Enjarify is a tool for translating Dalvik bytecode to equivalent Java bytecode. This allows Java analysis tools to analyze Android applications.
Enjarify is a pure python 3 application, so you can just git clone and run it. To run it directly, assuming you are in the top directory of the repository, you can just do
python3 -O -m enjarify.main yourapp.apk
For normal use, you'll probably want to use the wrapper scripts and set it up on your path.
For convenience, a wrapper shell script is provided, enjarify.sh. This will try to use Pypy if available, since it is faster than CPython. If you want to be able to call Enjarify from anywhere, you can create a symlink from somewhere on your PATH, such as ~/bin. To do this, assuming you are inside the top level of the repository,
ln -s "$PWD/enjarify.sh" ~/bin/enjarify
A wrapper batch script, enjarify.bat, is provided. To be able to call it from anywhere, just add the root directory of the repository to your PATH. The batch script will always invoke python3 as interpreter. If you want to use pypy, just edit the script.
Assuming you set up the script on your path correctly, you can call it from anywhere by just typing enjarify, e.g.
enjarify yourapp.apk
The most basic form of usage is to just specify an apk file or dex file as input. If you specify a multidex apk, Enjarify will automatically translate all of the dex files and output the results in a single combined jar. If you specify a dex file, only that dex file will be translated. E.g. assuming you manually extracted the dex files you could do
enjarify classes2.dex
The default output file is [inputname]-enjarify.jar in the current directory. To specify the filename for the output explicitly, pass the -o or --output option.
enjarify yourapp.apk -o yourapp.jar
By default, Enjarify will refuse to overwrite the output file if it already exists. To overwrite the output, pass the -f or --force option.
Dex2jar is an older tool that also tries to translate Dalvik to Java bytecode. It works reasonably well most of the time, but a lot of obscure features or edge cases will cause it to fail or even silently produce incorrect results. By contrast, Enjarify is designed to work in as many cases as possible, even for code where Dex2jar would fail. Among other things, Enjarify correctly handles unicode class names, constants used as multiple types, implicit casts, exception handlers jumping into normal control flow, classes that reference too many constants, very long methods, exception handlers after a catchall handler, and static initial values of the wrong type.
Currently, only version 35 dex files are supported. This means that the Java 8 related bytecode features introduced in Android N, O, and P are not supported.
Enjarify does not currently translate optional metadata such as sourcefile attributes, line numbers, and annotations.
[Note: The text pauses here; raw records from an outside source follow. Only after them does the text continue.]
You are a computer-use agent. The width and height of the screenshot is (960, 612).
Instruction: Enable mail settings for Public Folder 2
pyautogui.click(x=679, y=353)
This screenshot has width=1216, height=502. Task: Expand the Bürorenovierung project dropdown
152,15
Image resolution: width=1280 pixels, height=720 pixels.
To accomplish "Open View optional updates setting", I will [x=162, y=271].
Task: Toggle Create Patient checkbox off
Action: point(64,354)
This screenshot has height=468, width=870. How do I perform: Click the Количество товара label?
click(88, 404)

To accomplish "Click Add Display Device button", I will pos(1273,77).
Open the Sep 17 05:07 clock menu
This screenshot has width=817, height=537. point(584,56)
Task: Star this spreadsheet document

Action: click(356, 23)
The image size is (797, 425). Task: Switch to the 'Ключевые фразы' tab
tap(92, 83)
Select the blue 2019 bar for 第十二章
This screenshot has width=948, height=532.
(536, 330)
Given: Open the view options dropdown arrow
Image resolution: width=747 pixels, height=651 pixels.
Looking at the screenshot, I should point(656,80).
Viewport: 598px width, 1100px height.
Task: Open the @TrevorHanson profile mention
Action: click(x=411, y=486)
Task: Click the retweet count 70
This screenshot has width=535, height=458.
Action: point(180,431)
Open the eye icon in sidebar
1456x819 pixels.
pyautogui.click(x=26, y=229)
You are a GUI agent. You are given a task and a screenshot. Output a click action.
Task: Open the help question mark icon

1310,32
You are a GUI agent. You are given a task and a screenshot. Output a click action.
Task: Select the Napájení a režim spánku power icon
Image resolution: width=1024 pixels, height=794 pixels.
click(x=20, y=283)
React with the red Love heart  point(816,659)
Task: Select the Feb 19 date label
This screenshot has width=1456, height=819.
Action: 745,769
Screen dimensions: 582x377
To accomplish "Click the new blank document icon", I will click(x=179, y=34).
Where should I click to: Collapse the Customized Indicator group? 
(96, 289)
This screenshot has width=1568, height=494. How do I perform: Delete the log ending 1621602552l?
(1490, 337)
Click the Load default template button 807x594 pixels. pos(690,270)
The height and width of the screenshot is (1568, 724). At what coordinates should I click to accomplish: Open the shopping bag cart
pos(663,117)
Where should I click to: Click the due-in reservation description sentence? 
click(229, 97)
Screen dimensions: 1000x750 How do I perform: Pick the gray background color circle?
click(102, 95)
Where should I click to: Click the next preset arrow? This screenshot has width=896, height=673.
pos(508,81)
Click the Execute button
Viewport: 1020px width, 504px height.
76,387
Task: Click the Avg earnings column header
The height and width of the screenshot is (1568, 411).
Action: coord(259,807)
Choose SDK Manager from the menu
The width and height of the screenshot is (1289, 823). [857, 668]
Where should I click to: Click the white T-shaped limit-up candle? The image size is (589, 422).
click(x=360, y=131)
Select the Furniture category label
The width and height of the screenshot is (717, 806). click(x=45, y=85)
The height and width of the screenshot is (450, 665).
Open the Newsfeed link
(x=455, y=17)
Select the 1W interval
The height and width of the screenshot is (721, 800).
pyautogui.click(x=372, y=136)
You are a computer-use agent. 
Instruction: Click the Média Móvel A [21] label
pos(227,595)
Enjarify tries hard to successfully translate as many classes as possible, but there are some potential cases where it is simply not possible due to limitations in Android, Java, or both. Luckily, this only happens in contrived circumstances, so it shouldn't be a problem in practice.
PyPy is much faster than CPython. To install PyPy, see http://pypy.org/. Make sure you get PyPy3 rather than regular PyPy. The Linux wrapper script will automatically use the command pypy3 if available. On Windows, you'll need to edit the wrapper script yourself.
By default, Enjarify runs optimizations on the bytecode which make it more readable for humans (copy propagation, unused value removal, etc.). If you don't need this, you can speed things up by disabling the optimizations with the --fast option. Note that in the very rare case where a class is too big to fit in a classfile without optimization, Enjarify will automatically retry it with all optimizations enabled, so this option does not affect the number of classes that are successfully translated.
This is not an official Google product (experimental or otherwise), it is just code that happens to be owned by Google.